Machine Learning-Based Prediction of COVID-19 Severity and Progression to Critical Illness Using CT Imaging and Clinical Data

Affiliations

Machine Learning-Based Prediction of COVID-19 Severity and Progression to Critical Illness Using CT Imaging and Clinical Data

Subhanik Purkayastha et al. Korean J Radiol. 2021 Jul.

Abstract

Objective: To develop a machine learning (ML) pipeline based on radiomics to predict Coronavirus Disease 2019 (COVID-19) severity and the future deterioration to critical illness using CT and clinical variables.

Materials and methods: Clinical data were collected from 981 patients from a multi-institutional international cohort with real-time polymerase chain reaction-confirmed COVID-19. Radiomics features were extracted from chest CT of the patients. The data of the cohort were randomly divided into training, validation, and test sets using a 7:1:2 ratio. A ML pipeline consisting of a model to predict severity and time-to-event model to predict progression to critical illness were trained on radiomics features and clinical variables. The receiver operating characteristic area under the curve (ROC-AUC), concordance index (C-index), and time-dependent ROC-AUC were calculated to determine model performance, which was compared with consensus CT severity scores obtained by visual interpretation by radiologists.

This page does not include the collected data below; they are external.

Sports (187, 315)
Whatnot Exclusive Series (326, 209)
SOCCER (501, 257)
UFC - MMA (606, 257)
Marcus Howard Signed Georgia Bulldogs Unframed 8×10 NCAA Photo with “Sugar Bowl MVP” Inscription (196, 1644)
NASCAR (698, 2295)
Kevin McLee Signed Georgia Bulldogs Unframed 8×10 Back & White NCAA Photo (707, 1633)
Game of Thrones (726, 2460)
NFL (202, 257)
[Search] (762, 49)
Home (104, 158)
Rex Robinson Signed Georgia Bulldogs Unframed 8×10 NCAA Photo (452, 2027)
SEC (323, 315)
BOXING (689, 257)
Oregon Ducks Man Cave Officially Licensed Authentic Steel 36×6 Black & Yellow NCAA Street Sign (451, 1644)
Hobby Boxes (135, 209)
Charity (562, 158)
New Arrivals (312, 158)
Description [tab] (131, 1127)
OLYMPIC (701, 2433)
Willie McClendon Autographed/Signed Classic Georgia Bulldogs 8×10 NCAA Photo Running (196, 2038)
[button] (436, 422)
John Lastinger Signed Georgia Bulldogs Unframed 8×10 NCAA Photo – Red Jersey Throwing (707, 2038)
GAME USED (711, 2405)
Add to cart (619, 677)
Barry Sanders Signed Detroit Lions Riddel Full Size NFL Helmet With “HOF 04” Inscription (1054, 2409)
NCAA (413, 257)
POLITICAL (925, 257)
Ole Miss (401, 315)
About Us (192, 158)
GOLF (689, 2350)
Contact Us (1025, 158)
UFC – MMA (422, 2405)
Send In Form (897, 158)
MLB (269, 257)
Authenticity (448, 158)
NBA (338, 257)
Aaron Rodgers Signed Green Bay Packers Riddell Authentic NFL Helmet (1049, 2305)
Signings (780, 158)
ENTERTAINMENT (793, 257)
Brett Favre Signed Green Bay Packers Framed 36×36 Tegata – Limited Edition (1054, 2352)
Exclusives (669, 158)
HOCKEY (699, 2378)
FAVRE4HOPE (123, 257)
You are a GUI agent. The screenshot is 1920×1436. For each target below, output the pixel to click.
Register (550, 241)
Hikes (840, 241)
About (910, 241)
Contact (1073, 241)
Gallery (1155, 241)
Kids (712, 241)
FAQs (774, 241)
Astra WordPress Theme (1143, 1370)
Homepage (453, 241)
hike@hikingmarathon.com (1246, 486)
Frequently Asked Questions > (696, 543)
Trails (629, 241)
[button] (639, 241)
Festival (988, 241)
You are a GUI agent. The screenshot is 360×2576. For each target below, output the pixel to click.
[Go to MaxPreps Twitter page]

Results: Among 981 patients with confirmed COVID-19, 274 patients developed critical illness. Radiomics features and clinical variables resulted in the best performance for the prediction of disease severity with a highest test ROC-AUC of 0.76 compared with 0.70 (0.76 vs. 0.70, p = 0.023) for visual CT severity score and clinical variables. The progression prediction model achieved a test C-index of 0.868 when it was based on the combination of CT radiomics and clinical variables compared with 0.767 when based on CT radiomics features alone (p < 0.001), 0.847 when based on clinical variables alone (p = 0.110), and 0.860 when based on the combination of visual CT severity scores and clinical variables (p = 0.549). Furthermore, the model based on the combination of CT radiomics and clinical variables achieved time-dependent ROC-AUCs of 0.897, 0.933, and 0.927 for the prediction of progression risks at 3, 5 and 7 days, respectively.

Conclusion: CT radiomics features combined with clinical variables were predictive of COVID-19 severity and progression to critical illness with fairly high accuracy.

Keywords: COVID-19; CT; Machine learning; Radiomics; Severity.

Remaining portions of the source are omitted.